MRA Property Management, Inc., et al. v. Armstrong, et al.
No. 93 (Court of Appeals of Maryland, October 25, 2011)

by Colleen K. O’Brien, Associate
Semmes, Bowen & Semmes (www.semmes.com)

Here, the Court held that the Maryland Consumer Protection Act (“MCPA”), codified at MD. CODE ANN., COMM. LAW §13-101 et seq., applied to the sale of a condominium unit, and that pursuant to the MCPA, condominium associations and property managers have the duty to disclose knowledge of violations of health and building code in resale certificates, even if no actual charges exist.

The record below revealed that, at the trial court level, a one million dollar summary judgment was entered against a condominium association and property management company, on the ground that they violated the MCPA when they provided “misleading” resale certificates to purchasers of condominium units.

The Appellees purchased condominium units on resale between 2000 and 2004. The condominium association was required to prepare resale certificates for the purchasers in connection with the sales transactions. The certificates were required to state whether there was “knowledge of any violation of the health or building codes.” See Maryland Condominium Act, codified at MD. CODE ANN., REAL PROPERTY § 11-101, et seq. Here, the resale certificates stated that there were no known violations. The issue was that, in spite of this statement, as early as 1997, there was evidence of moisture problems in the units. However, no building or health code violations were ever issued. After the purchases, the condominium association noted a special assessment of $3,921,838 needed to correct building issues related to the moisture problems.

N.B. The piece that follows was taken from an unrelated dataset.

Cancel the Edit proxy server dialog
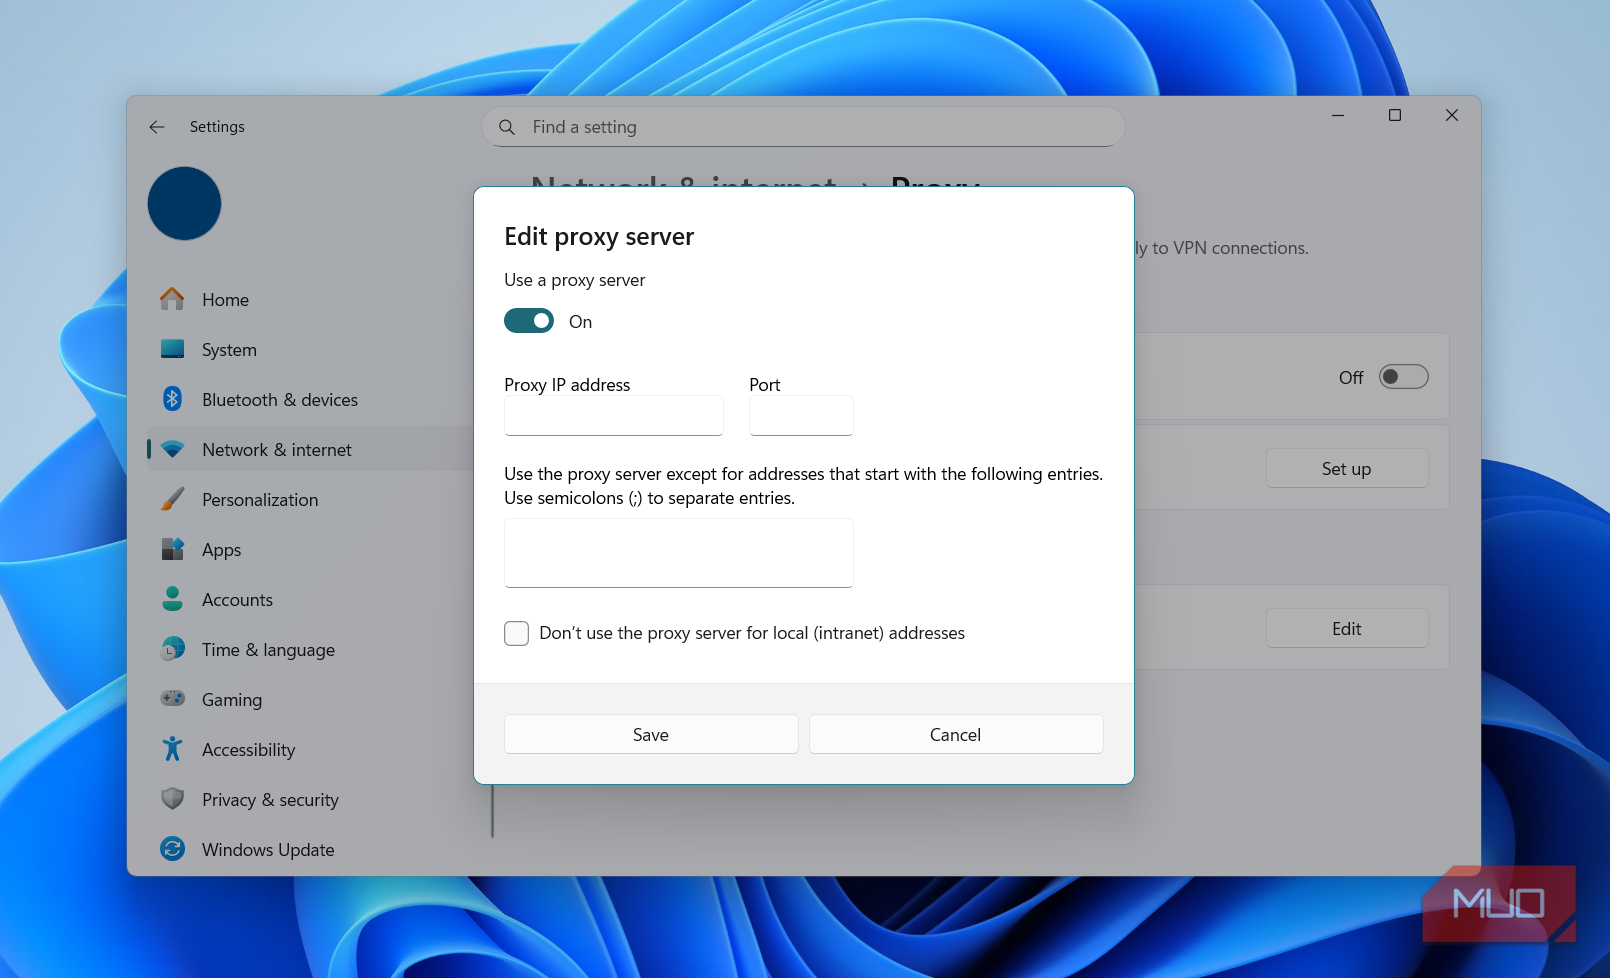 pyautogui.click(x=955, y=734)
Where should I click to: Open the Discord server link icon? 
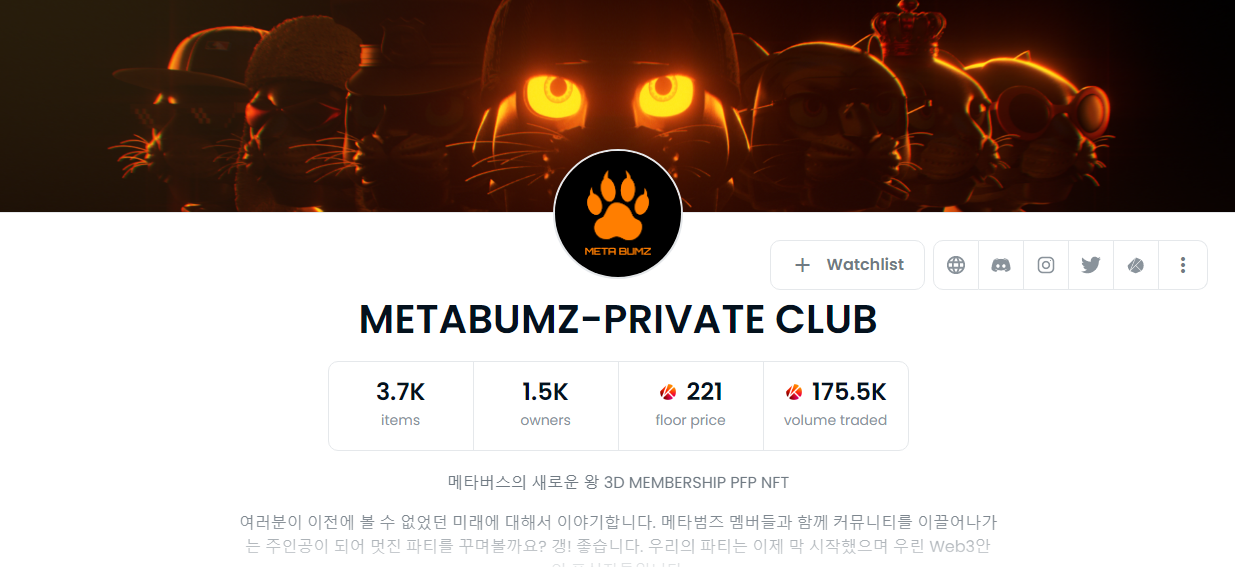(x=1001, y=265)
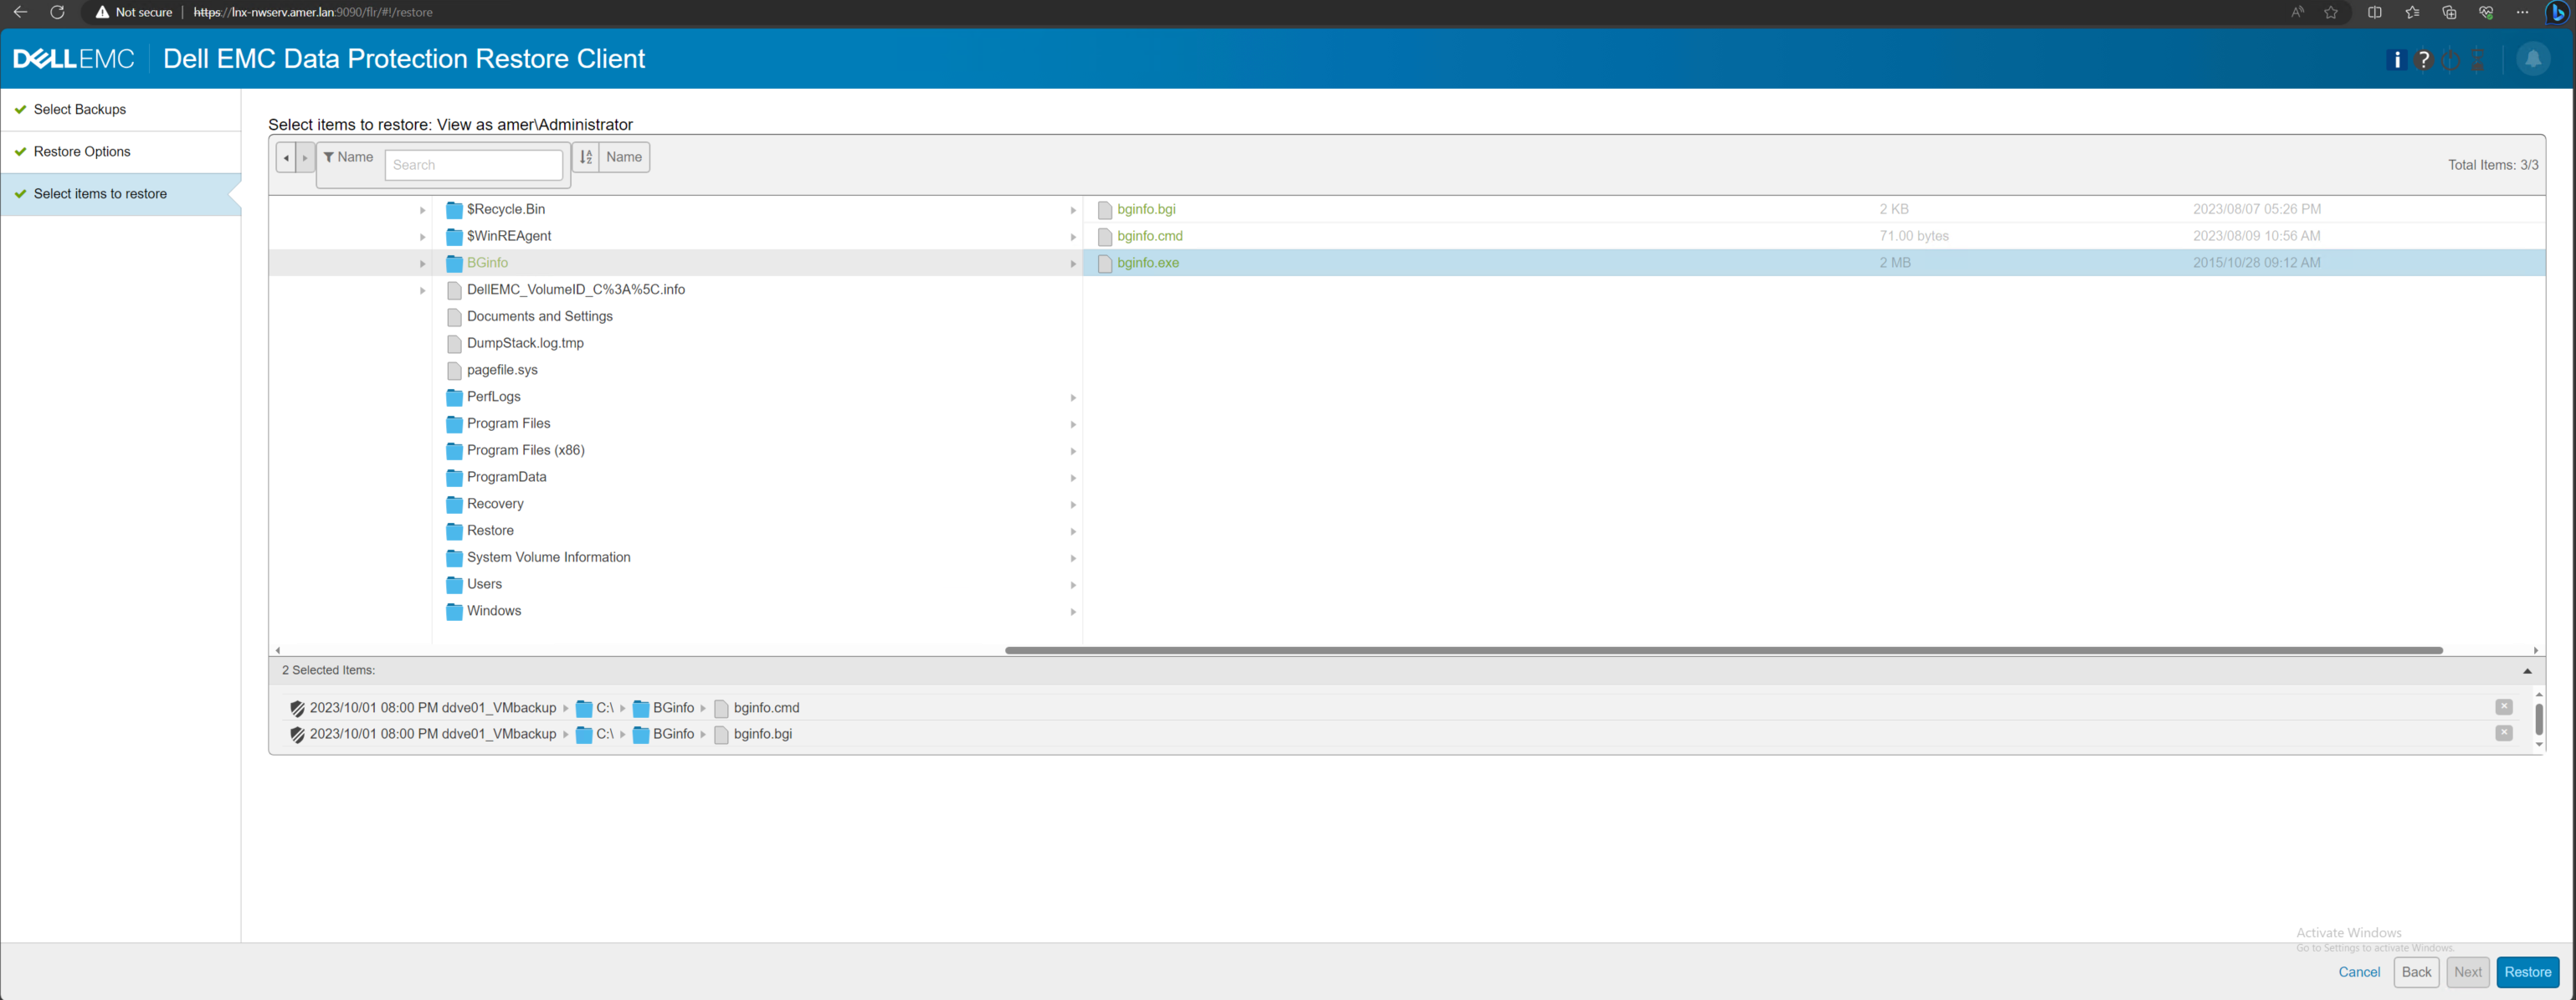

The purchasers alleged that the condominium association knew of serious construction defects and deficiencies in the units, and that the failure to disclose these deficiencies in the resale certificates was a violation of the MCPA. They alleged the condominium association was subject to the MCPA, because although it was not the seller of consumer realty, its misrepresentations “infected” the sales, such that the practice should fall under the MCPA. The condominium association argued that its disclosure was limited to the requirements of the Maryland Condominium Act.

The Court held that Appellants’ duty to disclose their “knowledge of any violation of the health or building code” was not limited to charged violations. This holding requires condominium associations, moving forward, to disclose potential violations, even though not explicitly required by the Maryland Condominium Act disclosure obligations.

Judge Battaglia authored a dissenting opinion, which Judge Harrell joined. The dissenters would have held that the MCPA did not apply to the condominium association and that the disclosure requirements under the Maryland Condominium Act were sufficient. Further, the dissenters criticized the majority opinion for failing to provide guidance to condominium associations regarding when the disclosure of a potential, not charged, housing or building code violation is necessary for the resale certificate to comply with the MCPA. The dissenters would have preferred a bright line standard, such as that of known charged housing or building code violations from the Maryland Condominium Act.